== Segment start ==
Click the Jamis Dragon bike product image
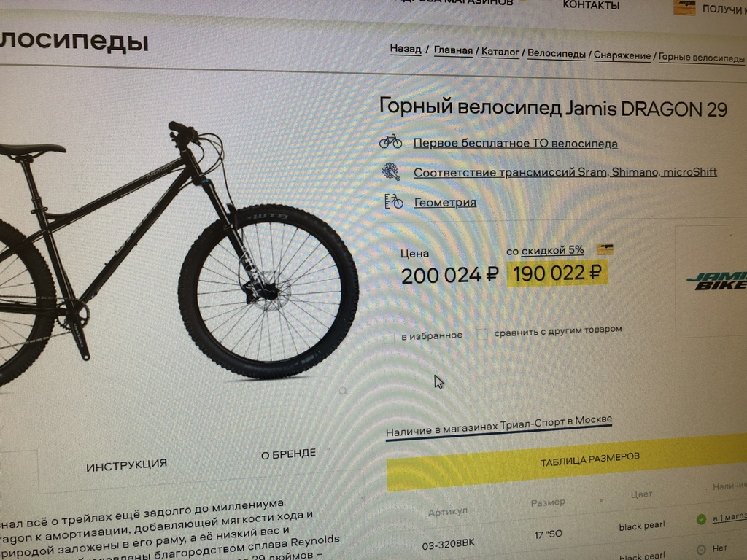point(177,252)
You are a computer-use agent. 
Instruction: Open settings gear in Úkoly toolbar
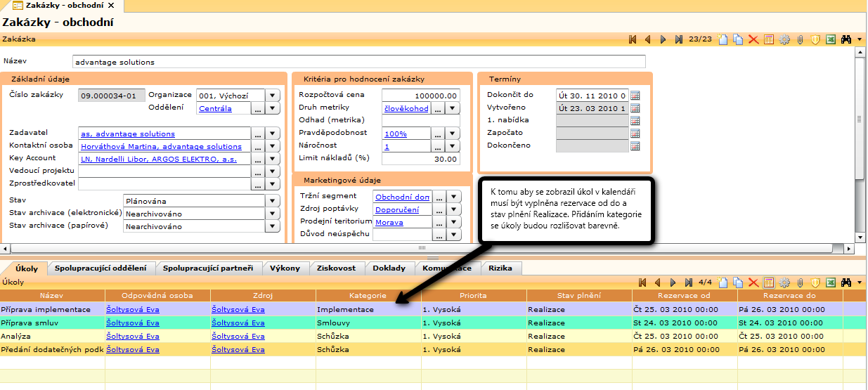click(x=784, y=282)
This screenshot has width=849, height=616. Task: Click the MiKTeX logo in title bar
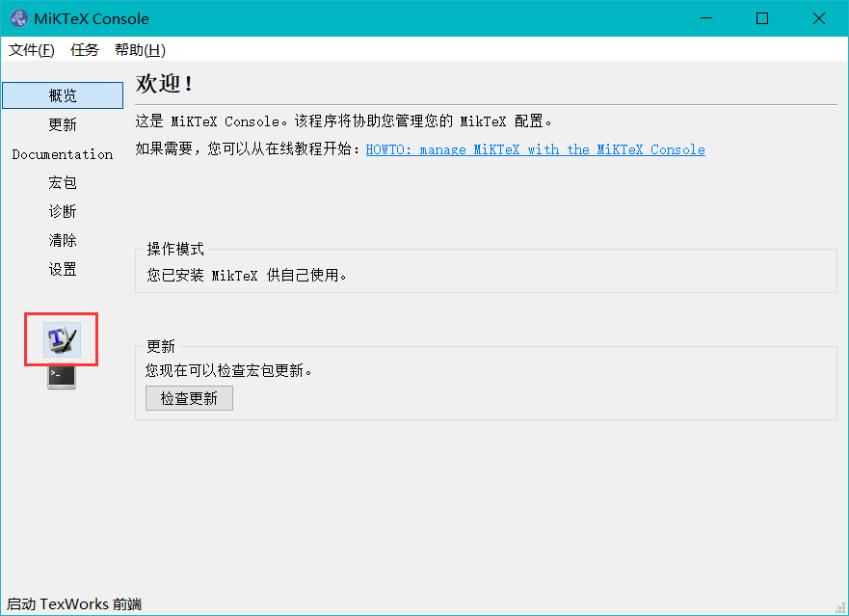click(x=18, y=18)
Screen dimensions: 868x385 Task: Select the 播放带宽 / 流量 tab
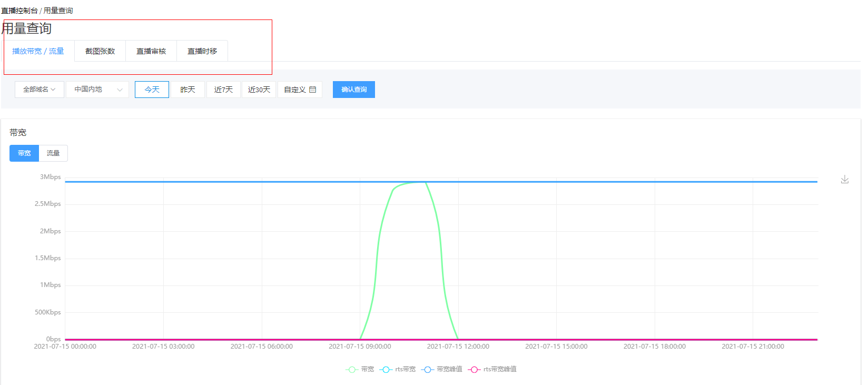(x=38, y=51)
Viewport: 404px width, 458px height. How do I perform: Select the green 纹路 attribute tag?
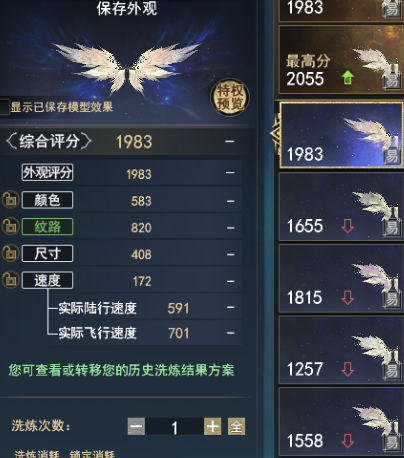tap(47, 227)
== Segment end ==
Exercise prompt: From the line containing "Screen dimensions: 868x385" down to the last line of the data, print every line exactly and nothing else. Pictures stay out of the copy.

Task result:
Screen dimensions: 868x385 Task: Select the 播放带宽 / 流量 tab
(x=38, y=51)
Viewport: 404px width, 458px height. How do I perform: Select the green 纹路 attribute tag?
tap(47, 227)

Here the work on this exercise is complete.